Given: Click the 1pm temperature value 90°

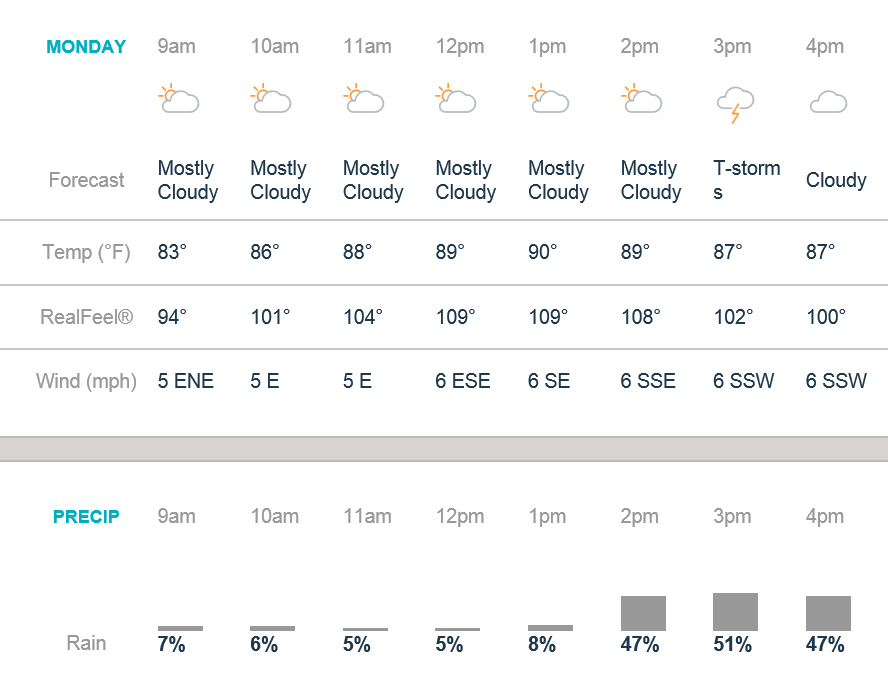Looking at the screenshot, I should pos(543,252).
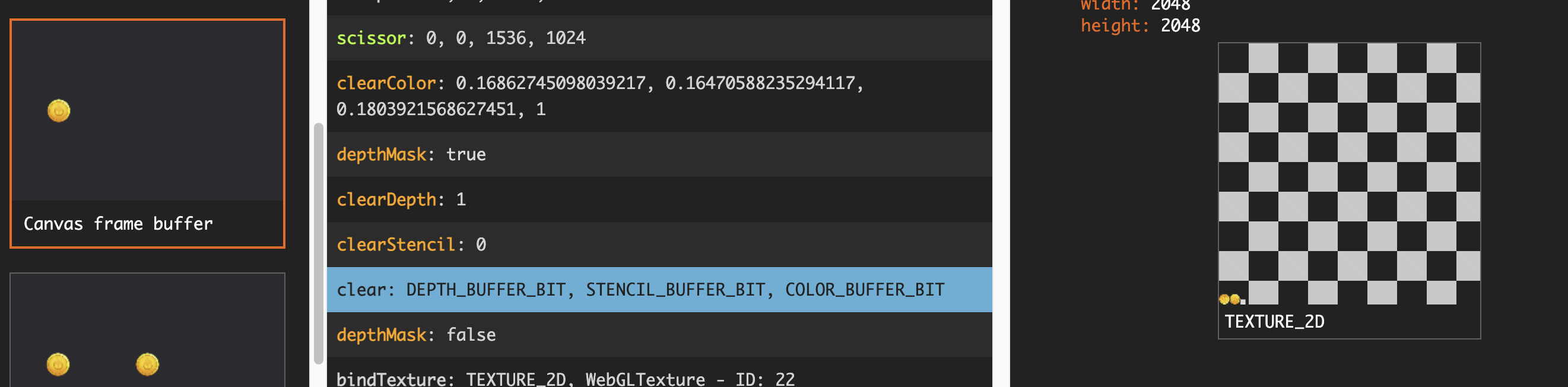Select the depthMask: false command
This screenshot has width=1568, height=387.
pyautogui.click(x=659, y=335)
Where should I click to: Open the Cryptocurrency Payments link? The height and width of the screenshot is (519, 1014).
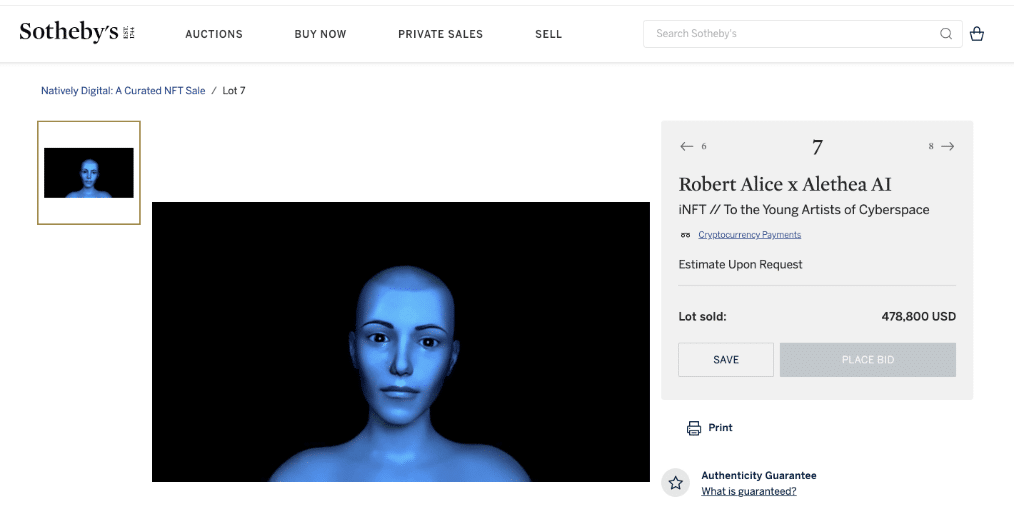point(749,235)
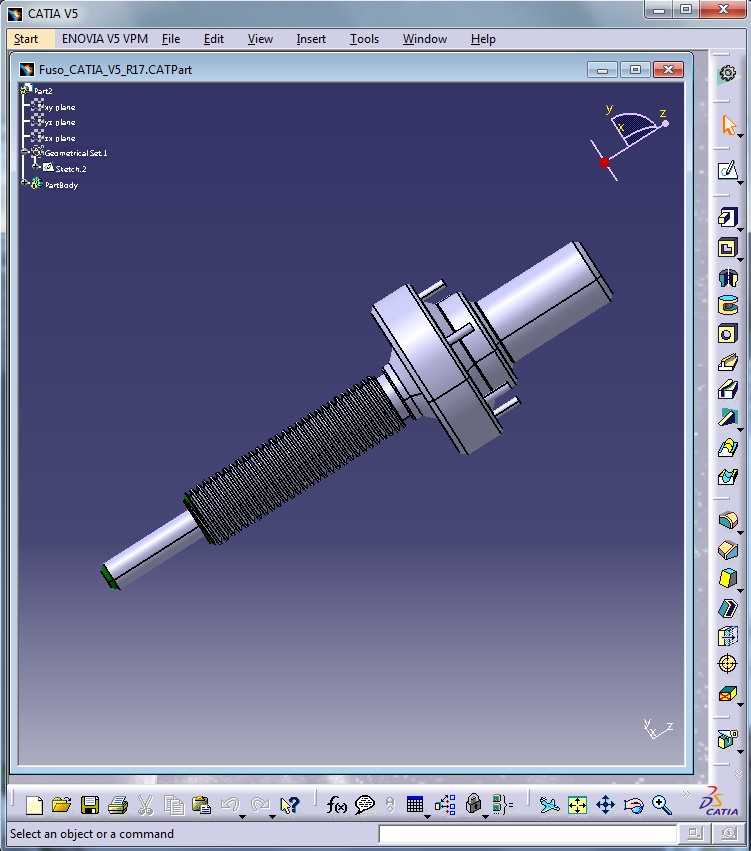Screen dimensions: 751x851
Task: Open the Insert menu
Action: pos(311,39)
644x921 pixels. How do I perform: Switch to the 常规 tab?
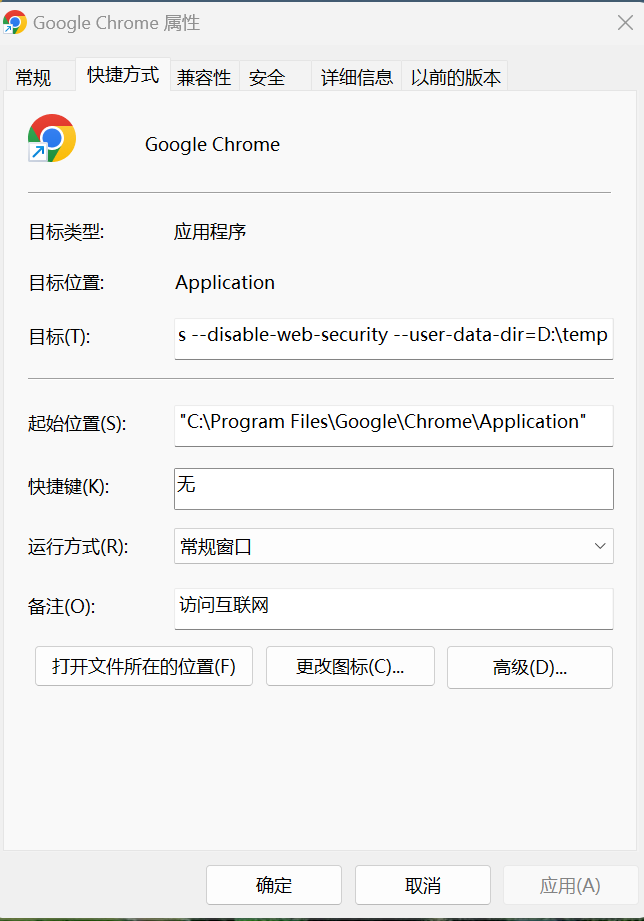[x=34, y=77]
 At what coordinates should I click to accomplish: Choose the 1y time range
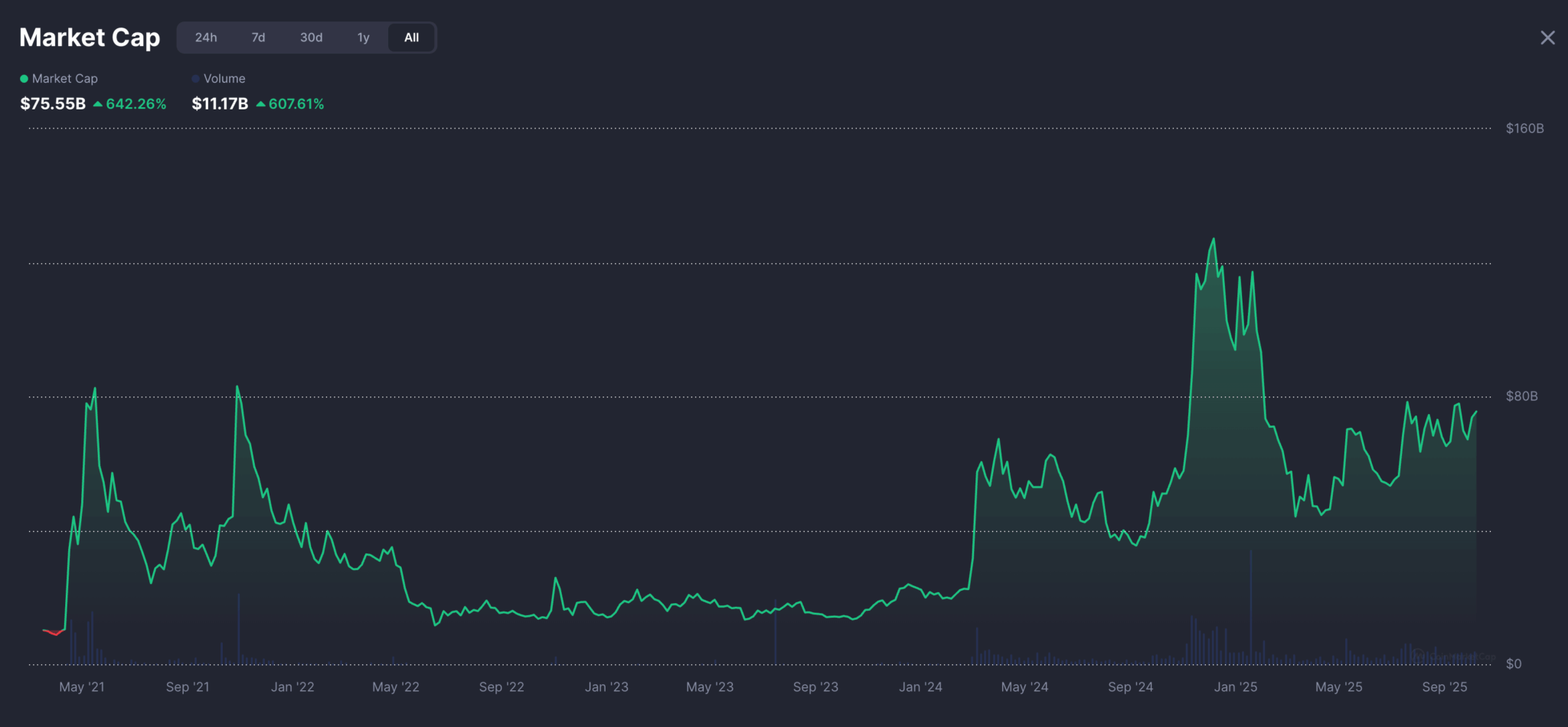coord(363,37)
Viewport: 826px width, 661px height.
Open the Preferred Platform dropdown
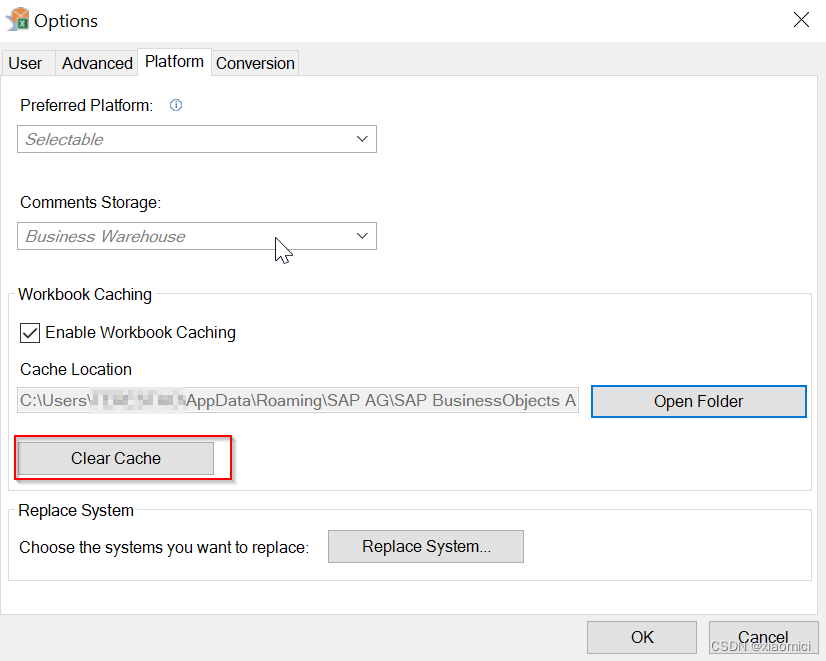pyautogui.click(x=196, y=139)
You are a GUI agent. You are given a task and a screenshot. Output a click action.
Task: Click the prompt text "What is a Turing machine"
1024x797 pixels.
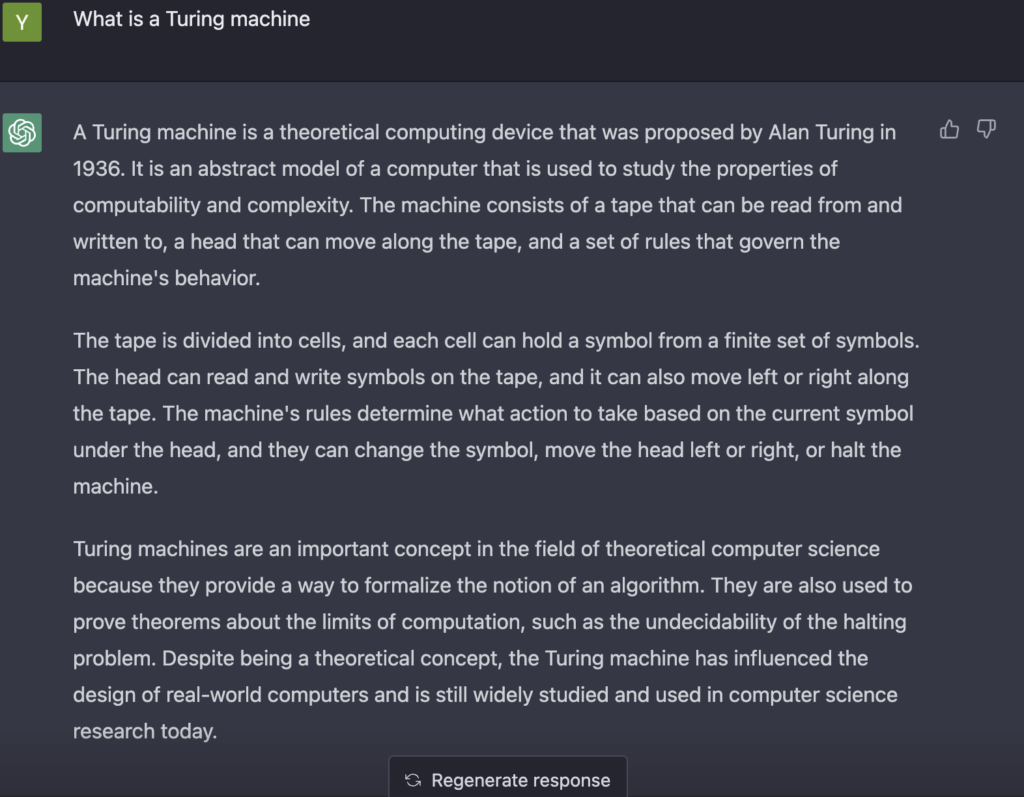point(191,19)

--- --- ---

- [Problem requirements] Skipping all pictures, set the listing down exactly as written.

- [Reply]
Given: Click the 1pm temperature value 90°

Looking at the screenshot, I should pos(543,252).
Select the depthMask: false command
This screenshot has width=1568, height=387.
pyautogui.click(x=659, y=335)
Where should I click to: Open the Cryptocurrency Payments link? The height and width of the screenshot is (519, 1014).
point(749,235)
Screen dimensions: 751x851
Task: Open the Insert menu
Action: pos(311,39)
644x921 pixels. How do I perform: Switch to the 常规 tab?
[x=34, y=77]
 At what coordinates should I click to accomplish: Choose the 1y time range
coord(363,37)
Viewport: 826px width, 661px height.
Open the Preferred Platform dropdown
pyautogui.click(x=196, y=139)
You are a GUI agent. You are given a task and a screenshot. Output a click action.
Task: Click the prompt text "What is a Turing machine"
1024x797 pixels.
point(191,19)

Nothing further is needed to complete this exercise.